0

I have run a Logistics Regression model in my data set. Below is the code:

classifier=glm(formula = Attrition~.,family = binomial,data=hr_train)
prob_pred=predict(classifier,type = 'response',newdata = hr_test[-2])
y_pred = ifelse(prob_pred>0.5,1,0)
cm=table(hr_test[,2],y_pred)

Here in my LR model, i have taken cutoff value randomly. I want to know how to find the cutoff value , which can maximize the sensitivity and specificity.

I saw some posts regarding this, as i am new to R programming i am not able to apply in my model. Could anyone please help me.

  • could you please elaborate on where you're stuck/what you've tried? – MichaelChirico Dec 22 '18 at 22:09
  • @MichaelChirico..Thanks for reply..Actually i want to find the best cutoff point in my LR model. Here i have taken it as 0.5 randomly. But i want to calculate which one should be more accurate ?? –  Dec 22 '18 at 22:11
  • 1
    Questions about _statistically_ what's appropriate are a bit off-topic here... but you mentioned maximizing sensitivity/specificity. have you done anything to this end?

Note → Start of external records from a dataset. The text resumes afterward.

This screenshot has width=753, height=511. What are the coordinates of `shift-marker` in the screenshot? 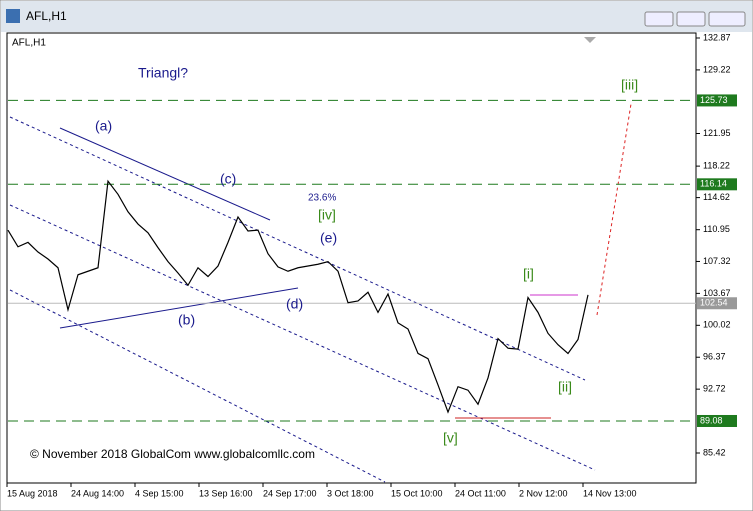 It's located at (590, 40).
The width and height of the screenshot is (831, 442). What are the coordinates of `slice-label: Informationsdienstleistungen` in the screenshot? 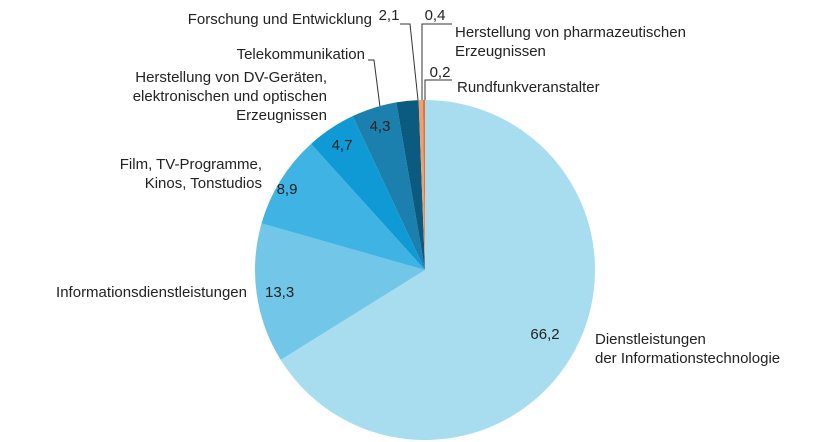 It's located at (152, 292).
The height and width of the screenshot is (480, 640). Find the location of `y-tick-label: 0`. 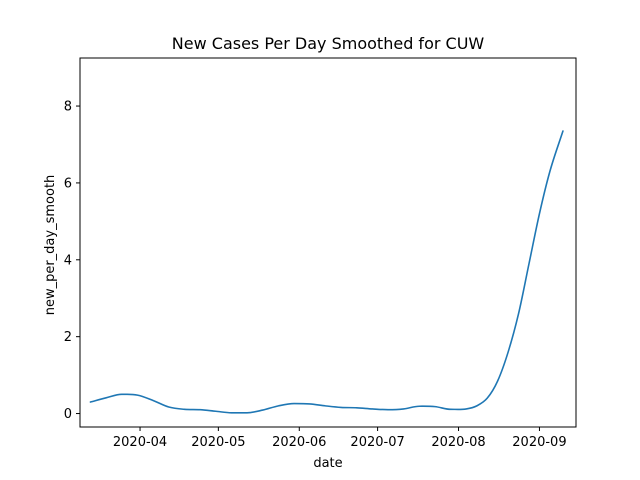

y-tick-label: 0 is located at coordinates (68, 414).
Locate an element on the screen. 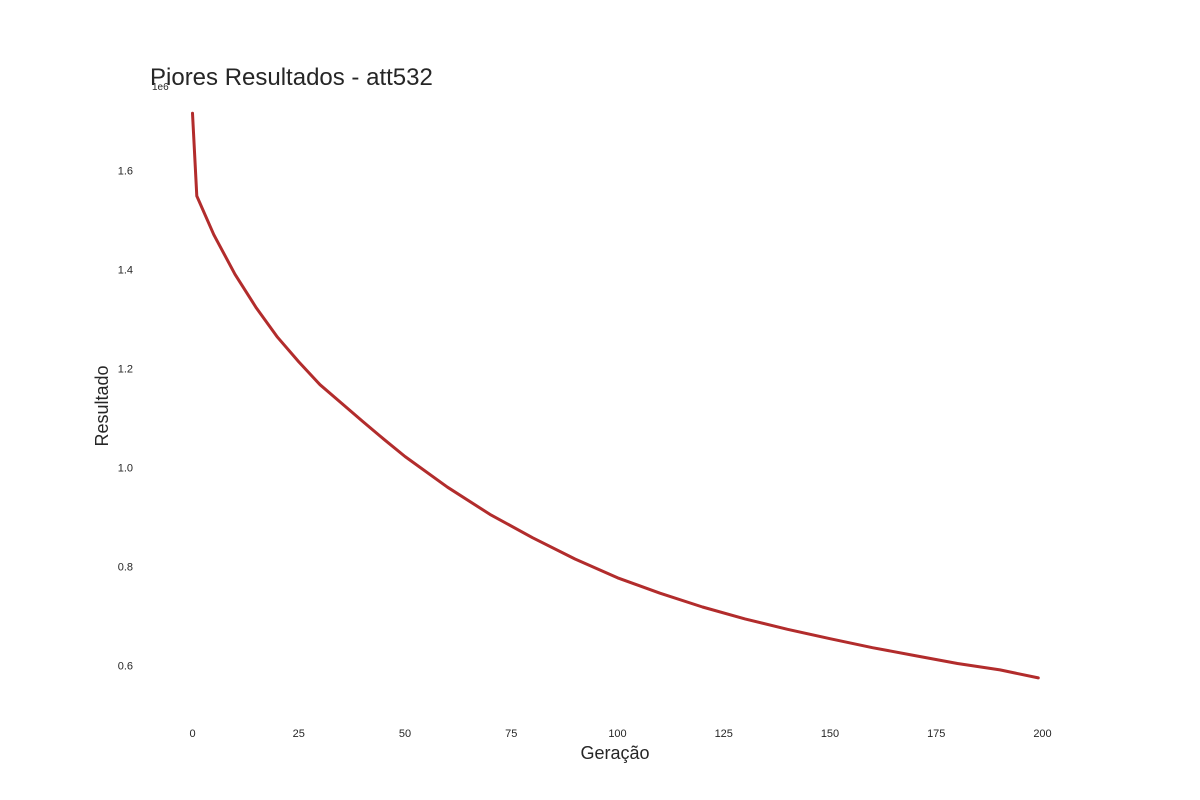 The image size is (1200, 800). y-tick-label: 0.6 is located at coordinates (126, 666).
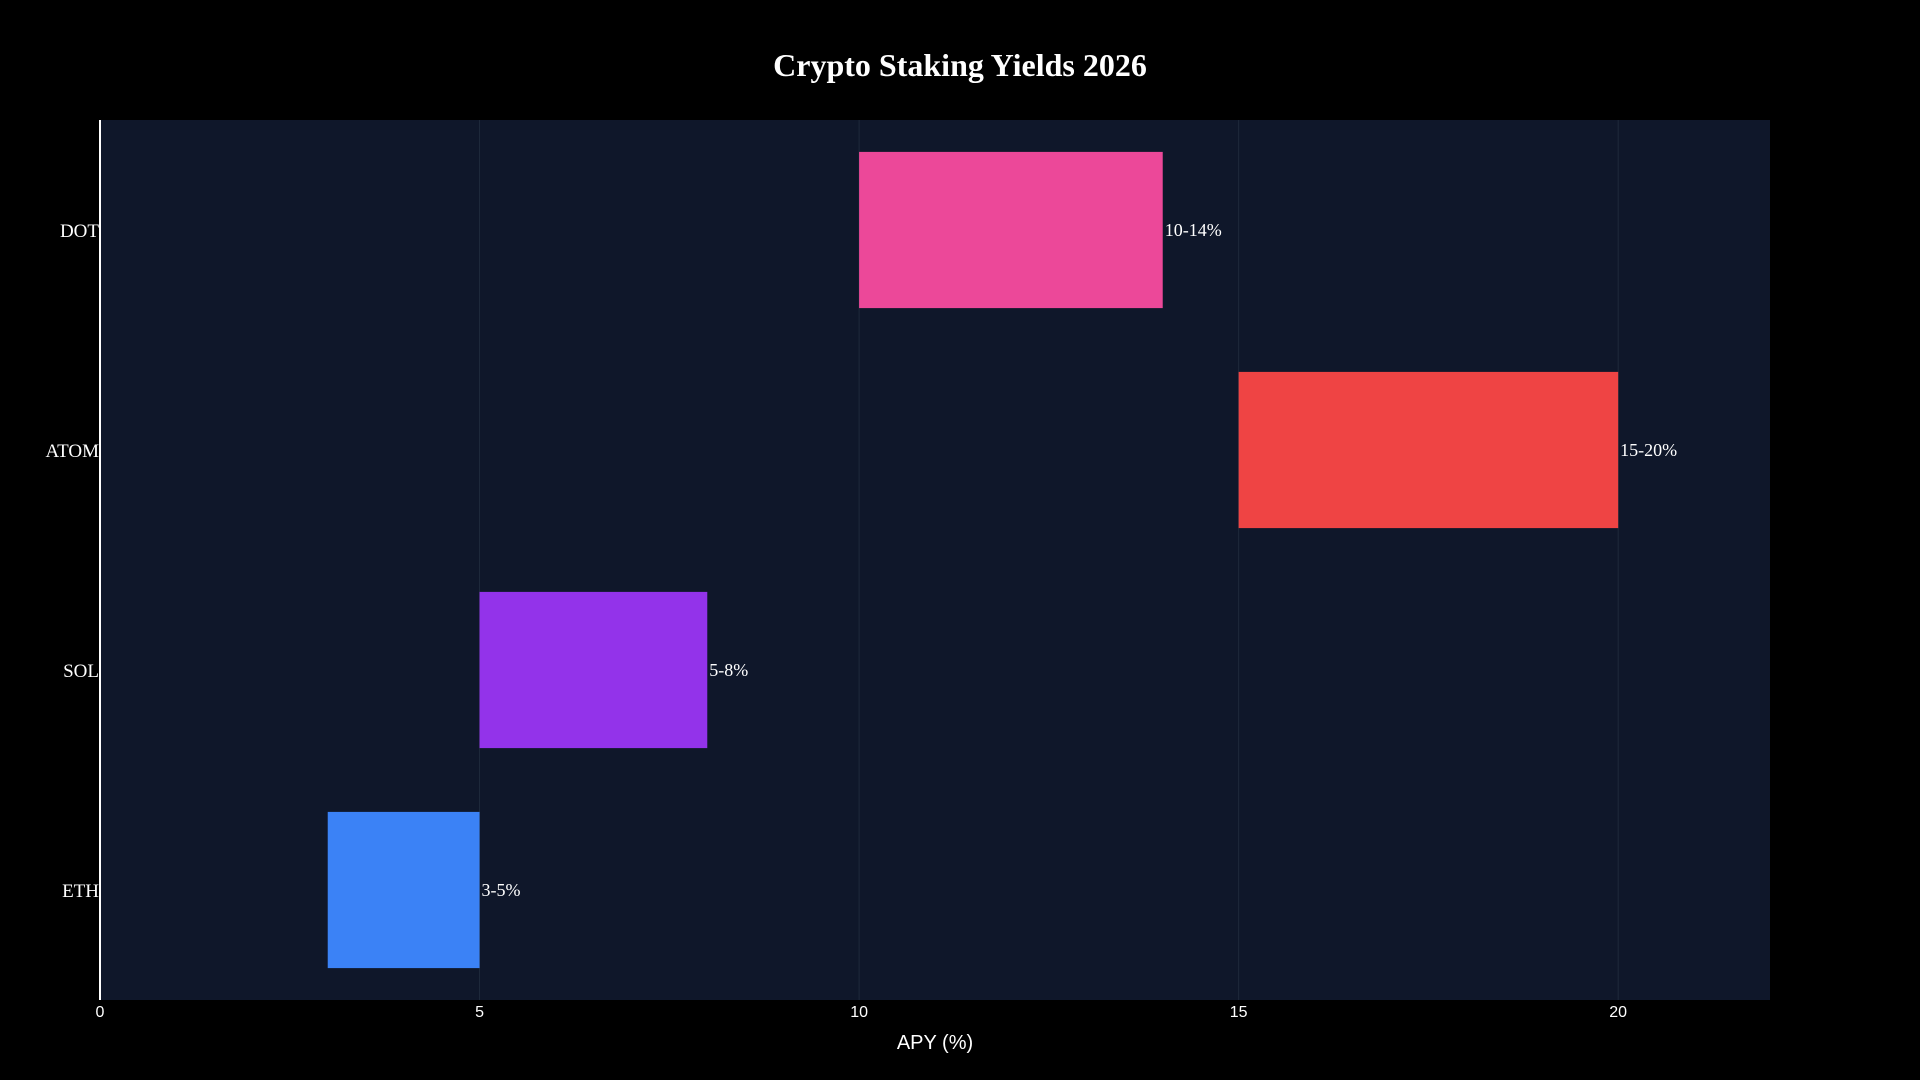  What do you see at coordinates (1428, 450) in the screenshot?
I see `bar-atom` at bounding box center [1428, 450].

Have you calculated sensitivity/specificity for the 0.5 cutoff? – MichaelChirico Dec 22 '18 at 22:32
  • @MichaelChirico... Yes i have calculated for 0.5. But could you please help me at which cutoff i can maximize my sensitivity and specificity.. Which should be the best cutoff for my model. –  Dec 22 '18 at 22:38
  • Now you've calculated these for .5... can you calculate the same scores for cutoff of 0.4? 0.6? Then try `which.max` and `max`... – MichaelChirico Dec 22 '18 at 22:49
  • https://stats.stackexchange.com/questions/127042/why-isnt-logistic-regression-called-logistic-classification – kjetil b halvorsen Jan 01 '19 at 12:28

2 Answers2

4

The logistic regression model is a probability model. It is inappropriate to think of cutoffs when using it. The use of a cutoff for a decision threshold is separate from the modeling process and makes a strong assumption that the cost/loss/utility function (consequences of decisions) is the same for all observations/subjects. In general, defer thresholding or dichotomization to decision makers. Details are here.

A good use of probability estimates from the model is creation of a lift curve whereby observations are ranked by predicted probability and you select the "biggest bang for the buck" based on the budget or time allowed.

Frank Harrell
  • 74,029
  • 5
  • 148
  • 322
0

The logistics regression cut off for threshold has nothing to do with the R program ( or any other programming language). Threshold is a value for probability which you think is desirable as per the model you are building.

Example, in a model where you want to classify an email as a spam/ not spam using logistic regression. After you train your model on numbers of email data and test your model on another set of email data. Now, by understanding how well your model is classifying the email into spam / not spam the value of threshold is set. To start with try to get rmse for the model and then set up the threshold value.